BBC Radio 3, 9 February 2013
Occasionally there are plays broadcast across the airwaves whose subject-matter
inspires in listeners a combination of rage and compassion in equal quantities.
Fresh Berries is a good example of this. Catherine Johnson's play
deals with the ways in which young girls are forced into various forms of sexual indignity by predatory older men, in
exchange for (illusory) promises of eternal love. Natalie (Madeline Duggan), a vulnerable fifteen-year-old, has spent
much of her school life as an ugly duckling; spurned by boys her own age and teased by her contemporaries, she conceives
her love-affair with Justin (Carl Prekopp), as a means to confirm her identity; now she can truly describe
herself as a young woman. Justin plies her with gifts and insincere protestations of love; in exchange, he forces her
to prostitute herself, as well as pose indecently for the camera. Natalie's friend Georgia (Lizzy Watts) also encounters
Justin, and finds herself ensnared in the same vicious circle.

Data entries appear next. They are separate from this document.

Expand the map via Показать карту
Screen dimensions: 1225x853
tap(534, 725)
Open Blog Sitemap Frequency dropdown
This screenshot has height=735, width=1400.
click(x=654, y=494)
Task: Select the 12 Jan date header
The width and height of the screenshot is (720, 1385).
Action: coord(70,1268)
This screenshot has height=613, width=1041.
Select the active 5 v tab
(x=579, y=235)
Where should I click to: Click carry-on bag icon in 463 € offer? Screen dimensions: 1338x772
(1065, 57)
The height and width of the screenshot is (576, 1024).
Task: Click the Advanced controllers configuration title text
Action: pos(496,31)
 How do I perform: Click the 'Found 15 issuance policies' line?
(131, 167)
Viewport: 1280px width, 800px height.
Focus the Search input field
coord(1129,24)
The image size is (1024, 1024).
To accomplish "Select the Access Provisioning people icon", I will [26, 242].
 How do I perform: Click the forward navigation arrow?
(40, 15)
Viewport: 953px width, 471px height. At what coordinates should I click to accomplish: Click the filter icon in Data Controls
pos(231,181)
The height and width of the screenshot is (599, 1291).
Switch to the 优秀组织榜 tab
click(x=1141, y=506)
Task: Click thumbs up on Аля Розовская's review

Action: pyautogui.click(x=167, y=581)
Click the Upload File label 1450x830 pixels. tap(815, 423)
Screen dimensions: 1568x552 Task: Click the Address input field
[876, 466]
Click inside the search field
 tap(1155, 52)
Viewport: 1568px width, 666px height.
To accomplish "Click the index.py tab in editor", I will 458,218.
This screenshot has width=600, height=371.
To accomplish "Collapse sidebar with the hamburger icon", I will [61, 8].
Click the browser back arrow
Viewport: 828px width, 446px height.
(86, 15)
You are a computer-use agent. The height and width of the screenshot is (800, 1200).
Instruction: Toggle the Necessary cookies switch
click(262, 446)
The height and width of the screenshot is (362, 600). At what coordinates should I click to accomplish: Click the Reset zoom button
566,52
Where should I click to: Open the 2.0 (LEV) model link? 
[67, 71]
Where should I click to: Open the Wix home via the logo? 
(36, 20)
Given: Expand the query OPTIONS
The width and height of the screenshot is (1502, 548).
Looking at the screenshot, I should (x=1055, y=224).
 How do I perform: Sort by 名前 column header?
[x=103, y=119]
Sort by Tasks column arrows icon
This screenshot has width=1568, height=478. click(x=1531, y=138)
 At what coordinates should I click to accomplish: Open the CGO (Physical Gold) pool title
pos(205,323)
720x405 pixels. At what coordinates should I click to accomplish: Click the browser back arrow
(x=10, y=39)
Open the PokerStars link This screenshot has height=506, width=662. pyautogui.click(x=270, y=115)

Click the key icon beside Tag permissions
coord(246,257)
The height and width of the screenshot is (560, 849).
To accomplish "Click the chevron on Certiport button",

There is something frighteningly inevitable about this play, as Natalie eventually
discovers Justin's true nature and finds herself cast aside. Nor can she expect much sympathy from her family; her mother
has absconded, while her grandmother (Tilly Vosburgh) cannot really understand how she feels, both physically and emotionally.
In the end Natalie is left to fend for herself, a victim of a viciously uncaring world.
What makes Fresh Berries such a powerful piece of work is the way in which
writer Johnson and director Marian Nancarrow approach the material. While sympathizing with Natalie's plight, they do
not include over-emotional scenes for dramatic effect. Rather their purpose is to illuminate the issue of child exploitation,
in a drama-documentary fashion (recalling Ken Loach's Cathy Come Home from the mid-1960s), in the hope that listeners
will be inspired to act. The two leading performers, Duggan and Watts, cope admirably with difficult roles, while Prekopp,
as the exploitative Justin, makes us realize just how powerful young men can be, especially when dealing with vulnerable young
girls. Definitely a piece to remember.